The work of funeral-home employees, on the other hand, is carried out with a certain level of emotional remove. Connors said he tries not to dwell on the particulars of each case. His job is to do what families themselves cannot alone, and to provide a source of solace. “When they call me, it’s the worst day of their life,” he said. “You need to be able to, day in and day out, manage that and really help people.”

For Torres, Bergen’s courier, repatriating bodies is a day job. He used to produce music full time under the moniker Monoverse, travelling to festivals across Europe and d.j.’ing at New York clubs, but during the pandemic he’s seen most of his regular gigs disappear. Like others at the funeral home, he tends to distance himself from each case. Before the French consular official had mentioned the cause of death the morning of the casket sealing in Manhattan, Torres had known little about Enzo—only his name and age. “I do wonder what goes on sometimes,” he told me. But the work has not made him sentimental about death. “I said to my brother, ‘Put me in the ground wherever I kick it,’ ” Torres said. “ ‘Just dig a hole there for me.’ ”

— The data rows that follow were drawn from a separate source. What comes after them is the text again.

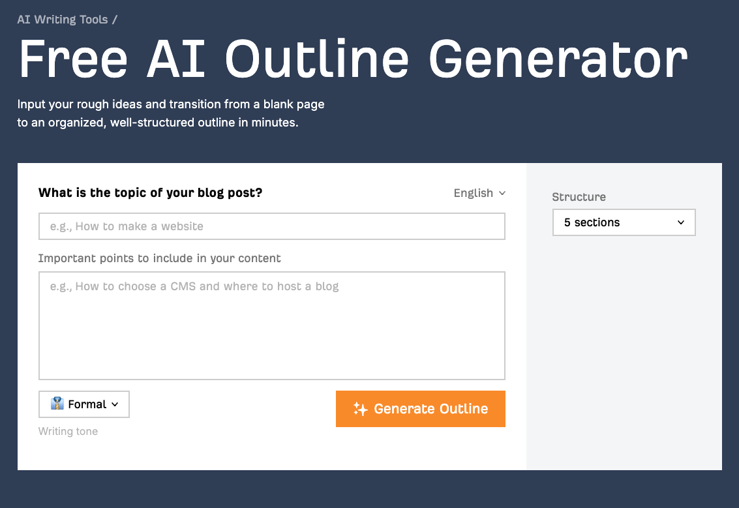
Task: Click the chevron arrow next to English
Action: [x=502, y=193]
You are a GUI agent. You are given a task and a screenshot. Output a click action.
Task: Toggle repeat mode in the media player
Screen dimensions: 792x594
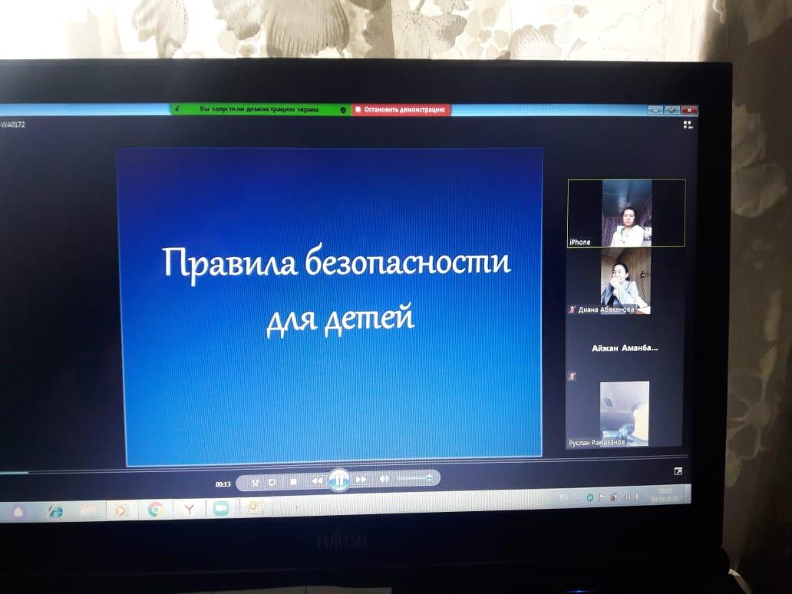point(272,483)
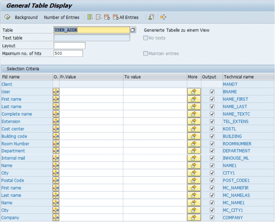Toggle Output checkbox for COMPANY row
Image resolution: width=275 pixels, height=222 pixels.
coord(212,218)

Santos Torres III making a delivery at the Polish consulate in New York.
Torres’s messenger bag is usually filled with documents that detail transportation and burial arrangements for the recently deceased.

Twenty-nine days after Jennifer received news of her son’s death, the casket arrived in Nouméa. To complete the last leg of Enzo’s long journey, Jennifer and Grégory enlisted the help of Fabian Dinh, a family friend and member of Nouméa’s police force who, in addition to his regular work inspecting buildings’ fire-safety compliance, also deals with funeral matters. On the night of January 10th, Dinh said, a funeral-services company picked up the casket at the Tontouta airport and drove it to the mortuary.

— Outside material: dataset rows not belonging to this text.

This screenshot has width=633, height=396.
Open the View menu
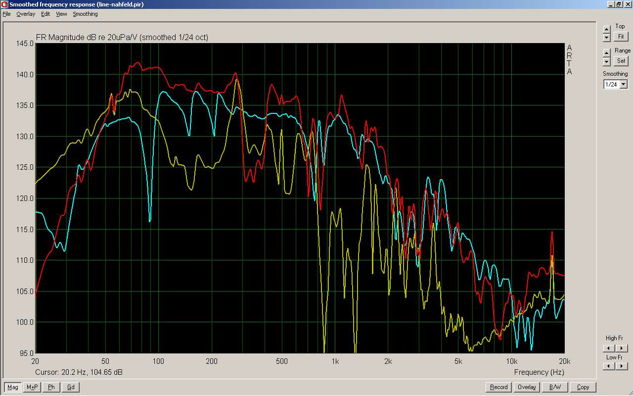tap(61, 14)
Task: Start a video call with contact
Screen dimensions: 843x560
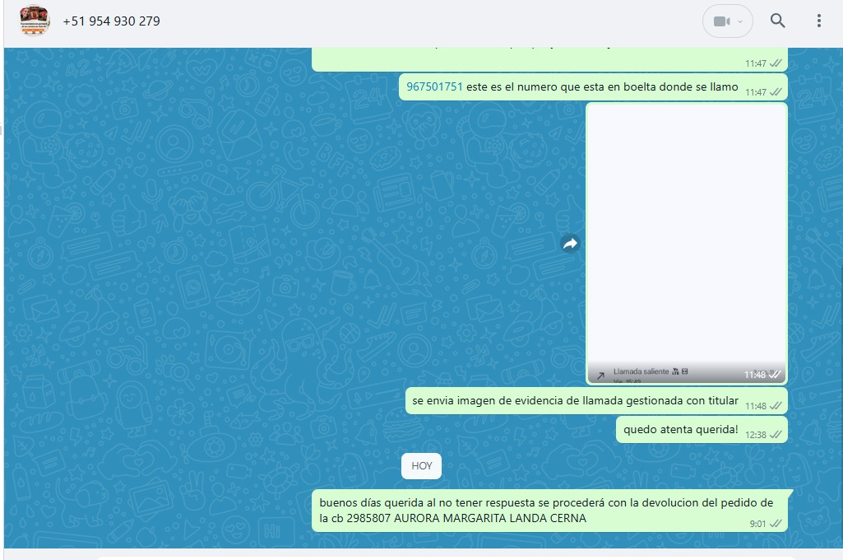Action: tap(721, 21)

The morning of Enzo’s burial, January 20th, was muggy and tempestuous, midway through New Caledonia’s rainy season. A crowd of several hundred people gathered inside an auditorium atop a lush hill, while about three hundred from around the globe watched the funeral on Facebook Live. In that small corner of the world, where, at the time, the coronavirus was not spreading and residents were allowed to gather unmasked, the pandemic was a distant reality. Jennifer, dressed in black, gently touched the casket, draped with a flag that she had retrieved from Enzo’s dorm room.

After a brief service, a group of men loaded Enzo’s casket into the back of a van. Jennifer followed the van down the hill, a long procession of mourners trailing behind with umbrellas to protect against the rain. At the grave site, she straightened the soaked flag, wiped rainwater from the casket, and laid down a single flower next to an arrangement of butterfly palm fronds and red-orange anthuriums. Grégory bowed his head to the wood. One by one, mourners placed daffodils on the casket, hundreds of yellow petals and green stalks growing to a heap. After the mourners dispersed, Grégory pointed to the misty sky. His son, finally buried after a long journey home, was no longer bound to the earth. He was there, Grégory said quietly, his eyes glancing upward.